Hikers in search of drier trails, however, with clearer views and no need for guides (though they can be arranged) could consider visiting easily accessible Rincón de la Vieja National Park instead, less than an hour from and the international airport. The huge volcanic massif, sometimes called the “Colossus of Guanacaste,” dominates northwestern Costa, covering 14,084 hectares (34,800 acres) and rising to 1916m (6286ft). Most of the volcano is covered with dry tropical forest, Central America’s rarest biome because it is so easily explored—trails are easily negotiated and wildlife clearly visible, particularly in summer months (December through May) when many trees lose their leaves.
Birders in particular will appreciate Rincón de la Vieja’s prodigious fauna, including several species of parrots, parakeets, trogons, and hummingbirds, as well as urracas (magpie jays), bellbirds, toucans, woodpeckers, and perhaps even quetzals at the highest altitudes. Spotting monkeys (howler, spider, and capuchins swing through these trees), pizotes (coatimundis), and kinkajous is almost guaranteed; luckier hikers may find two-toed sloths, armadillos, anteaters, dantas (tapirs) or even big cats. Butterflies flutter in colorful clouds between the buttressed roots of enormous matapalos (strangler figs), while the park’s varied bouquet includes stands of guaria morada orchids, Costa Rica’s national flower.
There are two entrances to the park, about 30km (18mi) from downtown Liberia; many local hotels run shuttles, which take about an hour on the unpaved roads. There is also lodging closer to the top. Both sectors have ranger stations with potable water and shady campgrounds, complete bathrooms and grills, still a rarity even in this outdoorsy nation.

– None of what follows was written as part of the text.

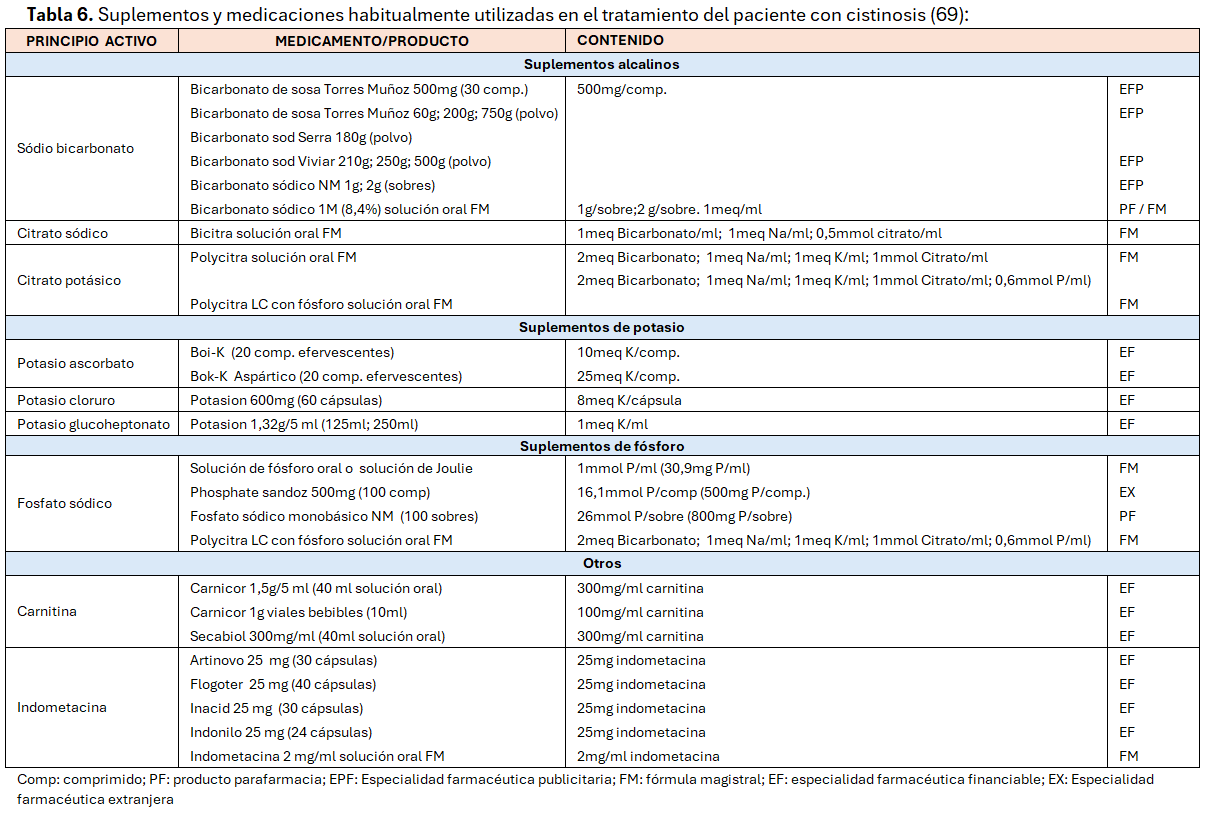Select the Citrato potásico cell
The height and width of the screenshot is (813, 1213).
69,281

The Santa María Sector is a good choice for people who want to visit Los Azufrales, simple, cement-lined hot springs about 4km (2.5mi) from the ranger station. The majority of trails, however, begin in the Las Pailas Sector, where most shuttle drop you off; the entrances are connected by a little-used, 9km (5mi) trail through the rolling, forested volcanic skirts, primarily hiked by wildlife watchers.

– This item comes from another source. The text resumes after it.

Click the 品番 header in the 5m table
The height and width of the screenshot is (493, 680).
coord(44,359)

The most popular trail is a relatively flat, 4km (2.5mi) loop past a variety of volcanic features: simmering fumeroles, boiling lakes, bubbling mud pots, popping sulfur vents, and even a sweet little volcanito (small volcano) where iguanas often sun themselves. We recommend saving this trail for the afternoon, if you plan to visit to one of the two picturesque waterfalls as well.
Both waterfall trails run about 4.5km (2.5mi) from the Las Pailas ranger station. Catarata Cangreja is the slightly easier trail (though still challenging), and is perhaps the lovelier cascade, dyed that celestial volcanic blue. Visiting Catarata Escondida requires a much steeper hike, and is the smaller fall. But, as the majority of hikers are put off by the climb, you may have the “Hidden Cascade” all to yourself. Either way, pack some snacks and enjoy a swim in paradise.

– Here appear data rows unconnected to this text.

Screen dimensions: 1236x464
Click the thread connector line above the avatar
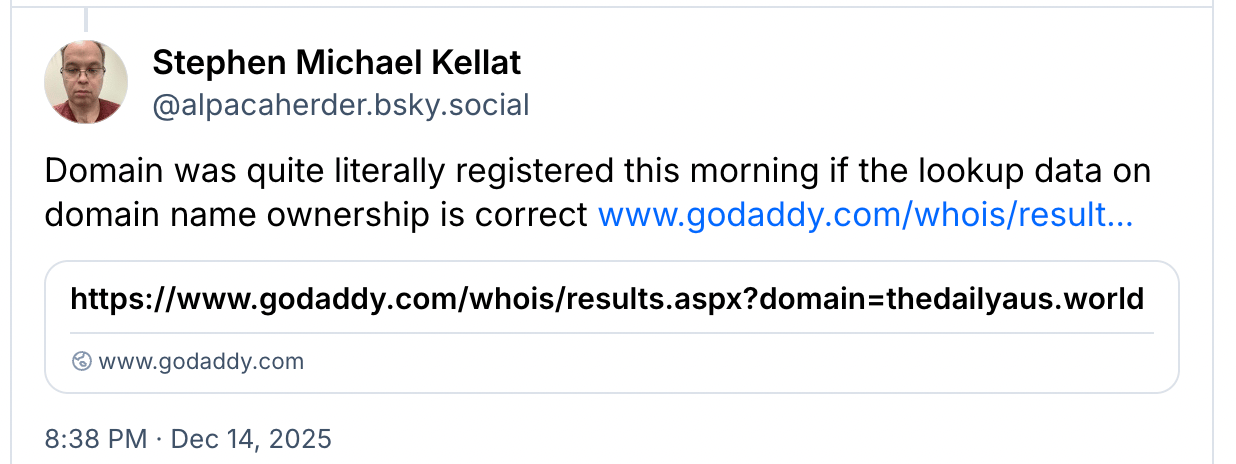pyautogui.click(x=86, y=18)
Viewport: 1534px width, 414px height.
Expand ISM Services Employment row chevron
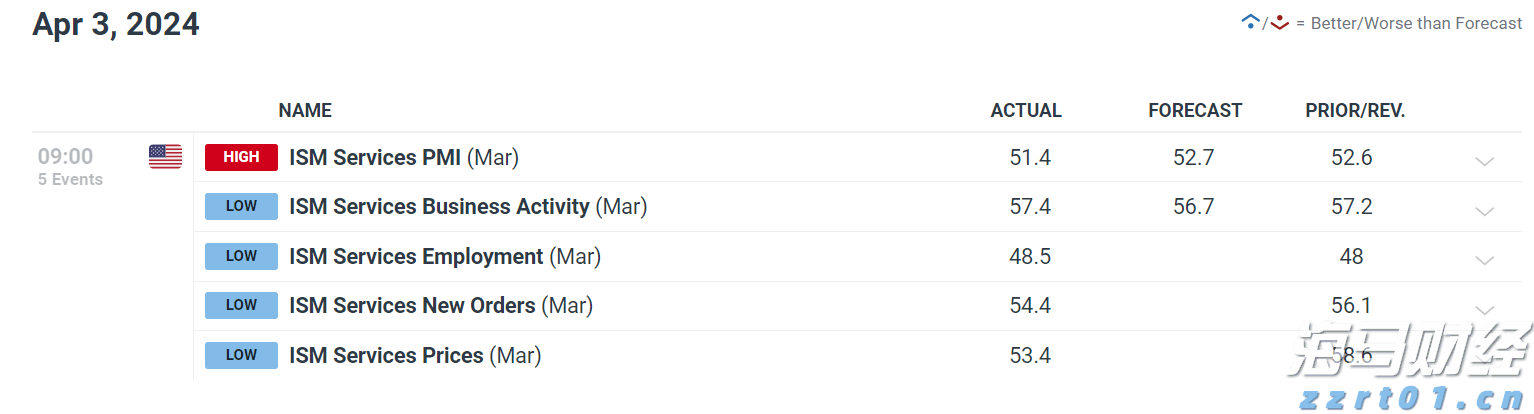[x=1484, y=259]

Serious climbers will want to take on the very steep, 12km (8mi) trail to active Von Seebach Crater, a simmering acid lake surrounded by a 5-kilometer-wide, barren lunar landscape, a compound caldera that most recently spewed forth lava in 1998. The hike takes all day, and the last two kilometers are extremely steep, and can be slippery and dangerous. The peak may be entirely enveloped in foggy rain even on otherwise sunny days, which will not only obscure your volcanic view, but may even necessitate turning back. You’ll be rewarded, regardless, with views across Guanacaste and to Lake Nicaragua, well worth the trip.
Rincón de la Vieja National Park is open Tuesday through Sunday from 7 a.m. to 5 p.m.; entrance is US$10 for foreign visitors. Day trips can be arranged from Los Sueños and Jaco; many offer the option of a canopy tour at Hacienda Guachipelin, with decent lodging, horseback tours, and more. Much plusher accommodations can be arranged at Blue River Resort Hotel or Borinquen Mountain Resort and Spa.